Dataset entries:
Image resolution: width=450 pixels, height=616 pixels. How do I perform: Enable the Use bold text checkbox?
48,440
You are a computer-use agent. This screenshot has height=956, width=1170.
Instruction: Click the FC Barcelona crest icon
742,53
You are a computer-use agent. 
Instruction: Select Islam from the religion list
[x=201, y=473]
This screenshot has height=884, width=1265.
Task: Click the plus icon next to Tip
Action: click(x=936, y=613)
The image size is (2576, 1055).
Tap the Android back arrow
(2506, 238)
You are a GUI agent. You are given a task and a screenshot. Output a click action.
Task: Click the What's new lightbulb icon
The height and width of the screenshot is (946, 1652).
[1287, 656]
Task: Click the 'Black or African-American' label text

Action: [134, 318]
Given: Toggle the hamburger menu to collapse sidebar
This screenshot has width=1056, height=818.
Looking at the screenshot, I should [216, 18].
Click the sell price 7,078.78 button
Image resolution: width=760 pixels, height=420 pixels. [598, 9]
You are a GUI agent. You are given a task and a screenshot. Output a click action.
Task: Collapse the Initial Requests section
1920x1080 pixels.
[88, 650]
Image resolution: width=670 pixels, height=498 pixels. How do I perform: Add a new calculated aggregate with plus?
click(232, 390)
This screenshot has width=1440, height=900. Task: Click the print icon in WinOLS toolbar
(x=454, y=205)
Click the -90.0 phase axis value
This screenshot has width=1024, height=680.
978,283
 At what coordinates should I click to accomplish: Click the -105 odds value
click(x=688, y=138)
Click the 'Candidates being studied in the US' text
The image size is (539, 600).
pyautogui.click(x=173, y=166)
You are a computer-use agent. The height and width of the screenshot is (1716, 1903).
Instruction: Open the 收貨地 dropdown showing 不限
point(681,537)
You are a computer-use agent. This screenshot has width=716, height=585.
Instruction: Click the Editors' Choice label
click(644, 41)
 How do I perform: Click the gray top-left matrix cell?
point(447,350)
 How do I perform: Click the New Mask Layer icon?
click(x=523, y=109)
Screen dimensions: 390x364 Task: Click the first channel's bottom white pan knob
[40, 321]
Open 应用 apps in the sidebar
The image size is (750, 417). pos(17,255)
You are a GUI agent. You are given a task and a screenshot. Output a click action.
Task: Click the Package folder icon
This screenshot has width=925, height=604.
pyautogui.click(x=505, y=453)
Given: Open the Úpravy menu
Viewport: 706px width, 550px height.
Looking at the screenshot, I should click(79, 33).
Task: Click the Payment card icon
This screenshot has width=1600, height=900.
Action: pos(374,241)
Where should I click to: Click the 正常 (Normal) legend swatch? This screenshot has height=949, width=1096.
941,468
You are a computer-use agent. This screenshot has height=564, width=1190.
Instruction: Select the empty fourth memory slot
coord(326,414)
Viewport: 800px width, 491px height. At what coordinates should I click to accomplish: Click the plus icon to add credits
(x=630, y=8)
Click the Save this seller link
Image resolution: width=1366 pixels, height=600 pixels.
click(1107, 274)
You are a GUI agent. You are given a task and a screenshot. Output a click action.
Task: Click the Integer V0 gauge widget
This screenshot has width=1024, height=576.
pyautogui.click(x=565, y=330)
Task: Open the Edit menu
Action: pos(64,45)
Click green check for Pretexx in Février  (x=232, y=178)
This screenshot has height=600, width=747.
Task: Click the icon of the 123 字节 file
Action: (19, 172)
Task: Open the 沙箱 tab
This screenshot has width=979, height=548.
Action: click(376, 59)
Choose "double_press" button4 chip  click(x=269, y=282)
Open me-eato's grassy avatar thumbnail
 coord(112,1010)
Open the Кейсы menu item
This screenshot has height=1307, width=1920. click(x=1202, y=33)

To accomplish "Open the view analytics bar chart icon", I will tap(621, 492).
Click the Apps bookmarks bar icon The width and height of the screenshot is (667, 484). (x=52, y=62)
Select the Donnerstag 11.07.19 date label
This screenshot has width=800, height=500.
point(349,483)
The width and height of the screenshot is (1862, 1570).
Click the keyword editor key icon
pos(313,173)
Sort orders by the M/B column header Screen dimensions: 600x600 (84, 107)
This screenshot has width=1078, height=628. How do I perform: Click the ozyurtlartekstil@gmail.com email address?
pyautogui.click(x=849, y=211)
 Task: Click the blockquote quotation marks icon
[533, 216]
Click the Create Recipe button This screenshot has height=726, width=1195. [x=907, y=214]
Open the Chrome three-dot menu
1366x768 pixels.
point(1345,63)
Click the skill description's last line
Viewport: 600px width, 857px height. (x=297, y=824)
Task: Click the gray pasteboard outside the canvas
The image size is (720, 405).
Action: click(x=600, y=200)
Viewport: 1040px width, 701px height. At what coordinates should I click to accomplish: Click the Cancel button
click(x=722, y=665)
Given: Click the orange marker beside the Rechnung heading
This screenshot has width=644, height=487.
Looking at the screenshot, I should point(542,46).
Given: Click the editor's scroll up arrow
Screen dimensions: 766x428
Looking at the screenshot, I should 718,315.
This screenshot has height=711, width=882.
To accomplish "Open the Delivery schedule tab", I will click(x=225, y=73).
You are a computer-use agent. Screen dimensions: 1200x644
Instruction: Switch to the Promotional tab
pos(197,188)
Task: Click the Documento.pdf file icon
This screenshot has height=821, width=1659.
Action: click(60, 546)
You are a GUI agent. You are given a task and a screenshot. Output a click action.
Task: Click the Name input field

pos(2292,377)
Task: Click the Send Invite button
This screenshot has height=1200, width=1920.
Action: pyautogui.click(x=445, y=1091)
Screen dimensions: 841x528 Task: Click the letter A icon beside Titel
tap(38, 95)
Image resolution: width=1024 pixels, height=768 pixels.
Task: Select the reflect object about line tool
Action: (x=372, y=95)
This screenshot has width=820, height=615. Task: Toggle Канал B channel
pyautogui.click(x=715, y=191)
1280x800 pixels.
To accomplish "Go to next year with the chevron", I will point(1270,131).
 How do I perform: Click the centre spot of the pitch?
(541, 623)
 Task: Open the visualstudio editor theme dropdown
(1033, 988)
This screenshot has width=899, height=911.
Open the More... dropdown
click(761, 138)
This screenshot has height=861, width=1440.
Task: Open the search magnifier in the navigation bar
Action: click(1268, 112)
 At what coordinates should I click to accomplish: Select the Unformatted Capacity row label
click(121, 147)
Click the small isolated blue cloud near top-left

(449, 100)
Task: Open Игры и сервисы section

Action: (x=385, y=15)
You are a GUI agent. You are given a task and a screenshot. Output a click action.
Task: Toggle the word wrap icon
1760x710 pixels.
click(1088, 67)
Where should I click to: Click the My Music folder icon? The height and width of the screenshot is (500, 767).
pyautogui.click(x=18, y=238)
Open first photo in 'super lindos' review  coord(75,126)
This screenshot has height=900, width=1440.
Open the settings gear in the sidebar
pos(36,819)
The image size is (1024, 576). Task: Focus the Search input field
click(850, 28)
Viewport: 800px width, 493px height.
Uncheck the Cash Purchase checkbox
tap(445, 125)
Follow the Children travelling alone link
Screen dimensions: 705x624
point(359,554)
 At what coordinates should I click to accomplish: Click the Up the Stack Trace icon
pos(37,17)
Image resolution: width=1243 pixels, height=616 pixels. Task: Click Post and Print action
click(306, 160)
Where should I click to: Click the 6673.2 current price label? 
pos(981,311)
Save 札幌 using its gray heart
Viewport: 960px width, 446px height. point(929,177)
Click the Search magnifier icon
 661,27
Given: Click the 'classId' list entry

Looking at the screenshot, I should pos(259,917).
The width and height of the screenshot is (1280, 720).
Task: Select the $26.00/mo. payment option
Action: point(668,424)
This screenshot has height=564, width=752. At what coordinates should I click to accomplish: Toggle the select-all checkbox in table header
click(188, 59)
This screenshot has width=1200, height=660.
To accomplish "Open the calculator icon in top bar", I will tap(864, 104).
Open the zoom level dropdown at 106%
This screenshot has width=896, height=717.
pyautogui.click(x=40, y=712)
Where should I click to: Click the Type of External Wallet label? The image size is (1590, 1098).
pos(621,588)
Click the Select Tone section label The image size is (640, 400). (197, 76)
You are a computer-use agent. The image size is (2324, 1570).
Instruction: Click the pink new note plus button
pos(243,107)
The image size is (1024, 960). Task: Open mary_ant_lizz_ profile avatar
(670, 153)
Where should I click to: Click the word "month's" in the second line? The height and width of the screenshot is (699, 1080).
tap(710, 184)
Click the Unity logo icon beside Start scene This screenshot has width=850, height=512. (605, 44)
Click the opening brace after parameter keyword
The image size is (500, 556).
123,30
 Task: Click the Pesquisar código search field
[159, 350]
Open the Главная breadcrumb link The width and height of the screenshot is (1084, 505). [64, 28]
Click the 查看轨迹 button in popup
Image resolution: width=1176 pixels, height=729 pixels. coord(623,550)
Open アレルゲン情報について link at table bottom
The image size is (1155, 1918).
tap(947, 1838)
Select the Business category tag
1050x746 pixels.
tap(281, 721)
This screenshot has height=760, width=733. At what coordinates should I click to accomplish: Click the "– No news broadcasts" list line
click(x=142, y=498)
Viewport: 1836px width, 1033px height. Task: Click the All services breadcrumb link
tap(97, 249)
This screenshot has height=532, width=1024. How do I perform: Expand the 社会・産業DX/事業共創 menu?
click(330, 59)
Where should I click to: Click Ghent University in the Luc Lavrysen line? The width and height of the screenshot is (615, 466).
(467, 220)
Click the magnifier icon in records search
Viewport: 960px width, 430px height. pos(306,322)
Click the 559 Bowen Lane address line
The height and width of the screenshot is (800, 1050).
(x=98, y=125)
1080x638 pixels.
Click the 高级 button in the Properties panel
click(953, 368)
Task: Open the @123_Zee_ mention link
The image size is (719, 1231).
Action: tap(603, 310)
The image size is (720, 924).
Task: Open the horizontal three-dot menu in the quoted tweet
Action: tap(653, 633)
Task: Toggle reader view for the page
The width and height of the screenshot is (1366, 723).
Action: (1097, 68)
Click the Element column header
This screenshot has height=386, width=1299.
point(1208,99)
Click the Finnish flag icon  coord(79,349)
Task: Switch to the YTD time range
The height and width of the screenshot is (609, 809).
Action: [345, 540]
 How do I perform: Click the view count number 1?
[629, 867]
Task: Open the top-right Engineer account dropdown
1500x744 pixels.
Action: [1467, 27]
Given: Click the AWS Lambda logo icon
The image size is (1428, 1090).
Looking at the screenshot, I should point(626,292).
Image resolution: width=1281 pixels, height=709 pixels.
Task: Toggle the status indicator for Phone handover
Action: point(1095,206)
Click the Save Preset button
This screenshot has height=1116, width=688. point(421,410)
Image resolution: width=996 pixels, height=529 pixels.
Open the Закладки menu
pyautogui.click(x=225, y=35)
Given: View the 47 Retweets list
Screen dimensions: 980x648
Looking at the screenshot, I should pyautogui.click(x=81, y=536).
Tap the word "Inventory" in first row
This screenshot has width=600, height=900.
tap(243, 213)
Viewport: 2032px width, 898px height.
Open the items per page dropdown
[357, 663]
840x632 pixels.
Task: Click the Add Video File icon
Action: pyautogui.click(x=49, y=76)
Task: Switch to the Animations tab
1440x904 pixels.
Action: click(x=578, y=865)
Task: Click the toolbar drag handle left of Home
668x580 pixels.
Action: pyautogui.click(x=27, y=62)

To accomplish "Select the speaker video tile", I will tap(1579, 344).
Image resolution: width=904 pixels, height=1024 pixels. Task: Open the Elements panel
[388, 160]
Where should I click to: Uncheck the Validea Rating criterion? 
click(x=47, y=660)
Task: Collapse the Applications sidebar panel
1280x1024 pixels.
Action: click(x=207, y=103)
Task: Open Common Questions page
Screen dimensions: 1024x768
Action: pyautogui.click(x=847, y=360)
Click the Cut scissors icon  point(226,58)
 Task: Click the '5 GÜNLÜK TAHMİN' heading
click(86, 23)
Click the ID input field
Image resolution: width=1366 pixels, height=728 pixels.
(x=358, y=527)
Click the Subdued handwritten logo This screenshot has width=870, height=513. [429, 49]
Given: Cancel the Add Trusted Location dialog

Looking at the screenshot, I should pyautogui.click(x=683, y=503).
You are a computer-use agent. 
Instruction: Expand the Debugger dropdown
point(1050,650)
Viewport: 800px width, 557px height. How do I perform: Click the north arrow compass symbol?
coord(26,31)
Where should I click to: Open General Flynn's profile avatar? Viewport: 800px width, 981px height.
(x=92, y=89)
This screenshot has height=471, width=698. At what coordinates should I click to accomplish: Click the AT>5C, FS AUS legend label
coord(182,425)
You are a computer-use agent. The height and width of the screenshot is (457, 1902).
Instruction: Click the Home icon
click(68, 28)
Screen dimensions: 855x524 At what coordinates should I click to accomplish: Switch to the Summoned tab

# WHAT YOU SHOULD DO
In the entries above, find every line with the word "computer" and list it.

# RESULT FOR THIS TASK
You are a computer-use agent. This screenshot has height=956, width=1170.
You are a computer-use agent. 
You are a computer-use agent. The height and width of the screenshot is (1716, 1903).
You are a computer-use agent. This screenshot has width=716, height=585.
You are a computer-use agent. This screenshot has height=564, width=1190.
You are a computer-use agent. Screen dimensions: 1200x644
You are a computer-use agent. The image size is (2324, 1570).
You are a computer-use agent. 
You are a computer-use agent. The height and width of the screenshot is (457, 1902).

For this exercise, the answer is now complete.